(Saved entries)
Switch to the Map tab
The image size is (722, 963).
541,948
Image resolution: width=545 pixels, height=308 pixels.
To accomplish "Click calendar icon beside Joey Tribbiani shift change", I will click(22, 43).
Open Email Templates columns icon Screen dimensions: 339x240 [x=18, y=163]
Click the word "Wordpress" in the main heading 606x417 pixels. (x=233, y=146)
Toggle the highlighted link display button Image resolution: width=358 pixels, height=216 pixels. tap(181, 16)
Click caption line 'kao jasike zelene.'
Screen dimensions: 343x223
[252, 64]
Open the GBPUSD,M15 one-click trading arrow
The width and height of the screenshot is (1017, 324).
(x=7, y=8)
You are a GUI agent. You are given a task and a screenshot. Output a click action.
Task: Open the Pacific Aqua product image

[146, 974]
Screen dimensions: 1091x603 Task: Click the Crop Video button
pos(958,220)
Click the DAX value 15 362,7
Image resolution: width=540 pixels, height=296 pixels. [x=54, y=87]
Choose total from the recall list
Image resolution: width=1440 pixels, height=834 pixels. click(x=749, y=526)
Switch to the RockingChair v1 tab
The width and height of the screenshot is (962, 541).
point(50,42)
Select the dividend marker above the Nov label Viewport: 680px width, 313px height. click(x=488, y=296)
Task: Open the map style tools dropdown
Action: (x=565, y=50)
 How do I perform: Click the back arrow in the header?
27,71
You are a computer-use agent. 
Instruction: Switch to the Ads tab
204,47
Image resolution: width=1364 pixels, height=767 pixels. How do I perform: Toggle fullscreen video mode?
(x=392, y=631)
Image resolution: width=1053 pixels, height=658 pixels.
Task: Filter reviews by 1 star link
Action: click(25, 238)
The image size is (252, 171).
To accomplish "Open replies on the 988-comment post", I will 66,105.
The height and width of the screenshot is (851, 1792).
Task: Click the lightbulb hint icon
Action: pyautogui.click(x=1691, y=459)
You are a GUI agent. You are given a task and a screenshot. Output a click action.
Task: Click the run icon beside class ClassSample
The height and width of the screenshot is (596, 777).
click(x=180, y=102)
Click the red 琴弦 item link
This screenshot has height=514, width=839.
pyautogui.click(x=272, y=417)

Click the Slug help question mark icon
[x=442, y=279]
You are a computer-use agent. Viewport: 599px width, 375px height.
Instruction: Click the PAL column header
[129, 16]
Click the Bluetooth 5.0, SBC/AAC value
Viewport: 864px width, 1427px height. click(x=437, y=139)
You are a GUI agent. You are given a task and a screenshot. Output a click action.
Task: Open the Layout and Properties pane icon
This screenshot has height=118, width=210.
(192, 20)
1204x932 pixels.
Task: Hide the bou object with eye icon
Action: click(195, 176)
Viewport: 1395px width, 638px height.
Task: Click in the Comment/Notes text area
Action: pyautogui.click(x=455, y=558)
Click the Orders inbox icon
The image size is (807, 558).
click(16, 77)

» Written task:
Rewrite all the records above, swapping "GUI agent" for "interface agent" and leaving everything else the same.

» Written answer:
Switch to the Map tab
The image size is (722, 963).
541,948
Image resolution: width=545 pixels, height=308 pixels.
To accomplish "Click calendar icon beside Joey Tribbiani shift change", I will click(22, 43).
Open Email Templates columns icon Screen dimensions: 339x240 [x=18, y=163]
Click the word "Wordpress" in the main heading 606x417 pixels. (x=233, y=146)
Toggle the highlighted link display button Image resolution: width=358 pixels, height=216 pixels. tap(181, 16)
Click caption line 'kao jasike zelene.'
Screen dimensions: 343x223
[252, 64]
Open the GBPUSD,M15 one-click trading arrow
The width and height of the screenshot is (1017, 324).
(x=7, y=8)
You are a interface agent. You are given a task and a screenshot. Output a click action.
Task: Open the Pacific Aqua product image

[146, 974]
Screen dimensions: 1091x603 Task: Click the Crop Video button
pos(958,220)
Click the DAX value 15 362,7
Image resolution: width=540 pixels, height=296 pixels. [x=54, y=87]
Choose total from the recall list
Image resolution: width=1440 pixels, height=834 pixels. click(x=749, y=526)
Switch to the RockingChair v1 tab
The width and height of the screenshot is (962, 541).
point(50,42)
Select the dividend marker above the Nov label Viewport: 680px width, 313px height. click(x=488, y=296)
Task: Open the map style tools dropdown
Action: (x=565, y=50)
 How do I perform: Click the back arrow in the header?
27,71
You are a computer-use agent. 
Instruction: Switch to the Ads tab
204,47
Image resolution: width=1364 pixels, height=767 pixels. How do I perform: Toggle fullscreen video mode?
(x=392, y=631)
Image resolution: width=1053 pixels, height=658 pixels.
Task: Filter reviews by 1 star link
Action: click(25, 238)
The image size is (252, 171).
To accomplish "Open replies on the 988-comment post", I will 66,105.
The height and width of the screenshot is (851, 1792).
Task: Click the lightbulb hint icon
Action: pyautogui.click(x=1691, y=459)
You are a interface agent. You are given a task and a screenshot. Output a click action.
Task: Click the run icon beside class ClassSample
The height and width of the screenshot is (596, 777).
click(x=180, y=102)
Click the red 琴弦 item link
This screenshot has height=514, width=839.
pyautogui.click(x=272, y=417)

Click the Slug help question mark icon
[x=442, y=279]
You are a computer-use agent. Viewport: 599px width, 375px height.
Instruction: Click the PAL column header
[129, 16]
Click the Bluetooth 5.0, SBC/AAC value
Viewport: 864px width, 1427px height. click(x=437, y=139)
You are a interface agent. You are given a task and a screenshot. Output a click action.
Task: Open the Layout and Properties pane icon
This screenshot has height=118, width=210.
(192, 20)
1204x932 pixels.
Task: Hide the bou object with eye icon
Action: click(195, 176)
Viewport: 1395px width, 638px height.
Task: Click in the Comment/Notes text area
Action: pyautogui.click(x=455, y=558)
Click the Orders inbox icon
The image size is (807, 558).
click(16, 77)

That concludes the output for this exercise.